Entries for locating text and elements
· · · · ·
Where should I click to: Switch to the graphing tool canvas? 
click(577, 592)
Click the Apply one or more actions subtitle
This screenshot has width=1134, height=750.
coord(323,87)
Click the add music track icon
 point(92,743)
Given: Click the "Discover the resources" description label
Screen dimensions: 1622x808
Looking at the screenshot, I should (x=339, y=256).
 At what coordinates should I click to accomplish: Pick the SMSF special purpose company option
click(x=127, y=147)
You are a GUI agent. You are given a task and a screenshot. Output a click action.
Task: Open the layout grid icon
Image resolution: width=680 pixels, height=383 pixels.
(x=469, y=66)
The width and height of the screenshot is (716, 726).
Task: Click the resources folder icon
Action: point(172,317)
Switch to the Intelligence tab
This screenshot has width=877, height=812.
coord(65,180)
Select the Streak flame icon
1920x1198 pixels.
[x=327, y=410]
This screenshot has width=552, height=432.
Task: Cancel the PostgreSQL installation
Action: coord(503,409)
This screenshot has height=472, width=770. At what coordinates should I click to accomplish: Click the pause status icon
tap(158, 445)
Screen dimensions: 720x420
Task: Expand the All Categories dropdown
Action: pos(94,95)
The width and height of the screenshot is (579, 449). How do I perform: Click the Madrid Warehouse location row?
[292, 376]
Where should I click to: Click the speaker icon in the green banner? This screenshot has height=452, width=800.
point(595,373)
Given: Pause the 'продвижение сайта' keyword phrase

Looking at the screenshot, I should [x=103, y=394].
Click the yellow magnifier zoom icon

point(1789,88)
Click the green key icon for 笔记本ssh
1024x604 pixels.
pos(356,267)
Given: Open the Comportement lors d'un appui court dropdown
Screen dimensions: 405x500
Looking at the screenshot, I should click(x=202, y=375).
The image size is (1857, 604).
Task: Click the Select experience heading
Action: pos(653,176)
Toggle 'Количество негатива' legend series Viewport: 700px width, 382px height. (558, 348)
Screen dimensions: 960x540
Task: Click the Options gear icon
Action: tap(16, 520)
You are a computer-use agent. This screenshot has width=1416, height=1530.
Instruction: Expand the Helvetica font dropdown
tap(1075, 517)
· · · · ·
**SET TASK:** Repeat the listing verbatim, beginning at its first line and stopping after the line that contains "click(x=127, y=147)".

**EXERCISE SOLUTION:**
Where should I click to: Switch to the graphing tool canvas? 
click(577, 592)
Click the Apply one or more actions subtitle
This screenshot has width=1134, height=750.
coord(323,87)
Click the add music track icon
 point(92,743)
Given: Click the "Discover the resources" description label
Screen dimensions: 1622x808
Looking at the screenshot, I should (x=339, y=256).
 At what coordinates should I click to accomplish: Pick the SMSF special purpose company option
click(x=127, y=147)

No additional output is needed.